The research program is being supported by a £5 million ($6.6 million) gift from the Edinburgh-based money manager, which will create the Baillie Gifford Chair and Research Programme into Data and AI Ethics at the university. Although independent from the government, the research will help to inform policy, laws and industry standards, the university said in a notice on its website.
The support extends to a new senior research fellowship and up to 18 doctor of philosophy degrees over the next 10 years.
Charles Plowden, joint senior partner at Baillie Gifford, said in an interview that he was approached by one of the academics involved in research at the university a few years ago.
He said the arrangement is "slightly larger in monetary terms and longer" than the firm's previous work with academic institutions, normally around a five-year involvement.

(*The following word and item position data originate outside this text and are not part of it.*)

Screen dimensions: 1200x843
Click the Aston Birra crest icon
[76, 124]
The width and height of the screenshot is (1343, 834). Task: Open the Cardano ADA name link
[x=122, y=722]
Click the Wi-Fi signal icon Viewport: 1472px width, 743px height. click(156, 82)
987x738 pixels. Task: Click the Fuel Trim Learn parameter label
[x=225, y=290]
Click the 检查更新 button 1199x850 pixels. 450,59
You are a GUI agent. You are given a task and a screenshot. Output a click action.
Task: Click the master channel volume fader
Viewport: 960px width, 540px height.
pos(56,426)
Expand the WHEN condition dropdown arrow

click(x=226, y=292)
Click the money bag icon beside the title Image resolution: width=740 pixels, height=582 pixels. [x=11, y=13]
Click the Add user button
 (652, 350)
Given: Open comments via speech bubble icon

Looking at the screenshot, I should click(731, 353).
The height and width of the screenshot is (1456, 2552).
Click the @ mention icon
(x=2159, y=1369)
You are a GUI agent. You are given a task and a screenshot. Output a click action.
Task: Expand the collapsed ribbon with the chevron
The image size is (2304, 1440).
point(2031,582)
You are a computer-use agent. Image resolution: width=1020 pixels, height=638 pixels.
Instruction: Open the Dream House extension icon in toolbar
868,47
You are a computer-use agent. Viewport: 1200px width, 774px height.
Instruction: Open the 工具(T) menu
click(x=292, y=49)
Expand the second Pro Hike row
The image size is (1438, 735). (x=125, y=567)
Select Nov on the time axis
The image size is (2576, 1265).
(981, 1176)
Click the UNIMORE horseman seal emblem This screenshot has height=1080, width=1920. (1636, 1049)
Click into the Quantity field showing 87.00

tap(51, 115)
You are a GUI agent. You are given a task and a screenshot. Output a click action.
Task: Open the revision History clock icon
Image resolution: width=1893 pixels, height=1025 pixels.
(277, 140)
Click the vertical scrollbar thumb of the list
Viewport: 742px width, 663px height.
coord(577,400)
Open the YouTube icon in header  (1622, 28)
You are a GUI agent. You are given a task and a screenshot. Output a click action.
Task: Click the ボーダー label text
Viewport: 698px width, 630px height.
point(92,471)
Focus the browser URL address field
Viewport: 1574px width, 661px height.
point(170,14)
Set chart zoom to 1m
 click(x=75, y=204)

Mr. Plowden said Baillie Gifford will benefit from access to the work being done in the program, either through lectures, talks or working with Ph.D. students, but there are "no conditions attached to our financial support at all."
The research could include the use and regulation of personal data by industry and government; the understanding and mitigation of the impact of increased automation in the labor market; and the challenge of building an ethical framework for self-driving vehicles, the university said.
"We really are a firm that's driven by curiosity — this is part of that. It's pursuing curiosity," Mr. Plowden added.
The firm has 11 other relationships with academic institutions around the world.